Message from @DanielKO
Discord ID: 464304524845252608
or the language isn't completely planned out and just becomes a total mess of unmaintainable half-implementations
Remember D? The "definitive C++ killer", by Walter Bright? Dude is really a genius with regards to compilers, but even he, screwed up and couldn't get it right the first time.
yeah I was actully really into D in the beginning and wrote a few little things in it
but stuff never really worked and pretty much anyone who ported interfaces for it just stopped
He created the first C++ compiler that generated native code (instead of compiling C++ to C), and proposed a bunch of details on the standard, to allow advanced low-level optimizations.
Return Value Optimization, Copy Elision, he invented it.
what do you think of Rust? I checked it out a few times but it was always a mess, and then all the sudden a bunch of stuff is being re-written in it and the head of the project is an insane SJW who's kicking people out who aren't trans minorities
Also, that's one of the things that made C++ a non-deterministic language.
Which makes Programming Language Design professors run away from C++.
that's a good point
It's hard to prove formal properties of code that you don't know *exactly* what's going to do.
Honestly, when a company comes showing "here, we just invented a new language", I see zero value in jumping in early.
If one of the selling points is "it's like C++, but ~~with less features~~ simpler", you can be sure, they'll slowly add these features in later, and pretend they're innovating something.
right, the only reason I got into D was because of Bright and because of the familiarity of a lot of it
Rust I've done like hello world and some little stuff just to see what it was like
honestly what I dislike the most about Rust right now is the community
fuck any project with a CoC I'm weary of now
I started using Mercurial because Mozilla was using it.
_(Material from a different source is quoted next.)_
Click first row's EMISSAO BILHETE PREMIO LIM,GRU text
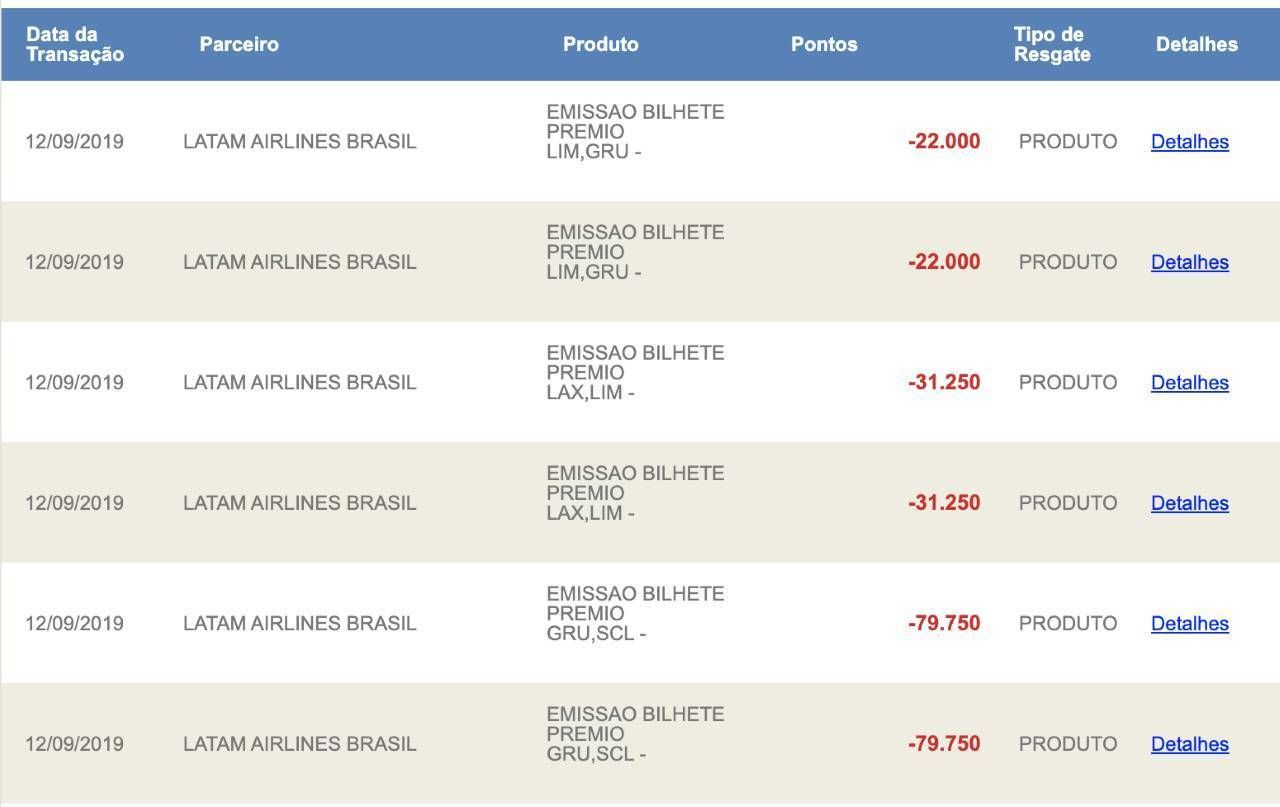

But I won't touch Rust.
In the early days of the boom of distributed source control, I went through Mercurial, Bazaar, one other that I don't even remember, everyone forgot... later git came about, I tried it too.
well Mozilla could have gone a totally different way if they hadn't chased out Eich
never heard of Monotone
never liked Bazaar
Exactly.
used Mercurial for a bit, but Git went crazy and I'm so OSS it seemed silly not to just go full git
we had an SVN sever before that which shit the bed on us and we had to completely re-assemble a really messed up code base
I'm more of a Free Software guy.
Monotone was supposed to be good because it was fast, written in C++. But it turned out Mercurial was virtually just as fast, because most of the time was spent doing I/O, and they did some tricks to optimize I/O.
honestly after coming from SVN speed was never so much of a consideration
if it was faster than SVN it was fast enough
Speed matters if you're dealing with a massive project, and your workflow requires switching between branches, or rolling back and forth between revisions to locate regressions.
That is, if you're Linus Torvalds.
we're a small team and we work with pretty tight feature branches, so that would rarely be an issue for us
If you're a kernel developer, you wake up, there are 20 new patches/pull requests since last night, waiting in your inbox, for you to review, apply, test. You'll spend most of your morning checking if they conflict with each other and rebuilding to test things. Probably the source control management takes half of your morning.
yeah, for sure, and I think that also describes a lot of how git is designed
doing that in SVN would be torture
I'm watching this. Quite interesting, on how LLVM does some optimizations.
"Const methods and const references play no role in the LLVM optimizer."
this guy's talks are typically pretty good
Trying to help out on a node project and it's using "knex" to build DB queries. I have no idea why anyone would use this, the code is literally longer and more complex than just a raw sql query. It doesn't even completely abstract database types like a proper ORM would.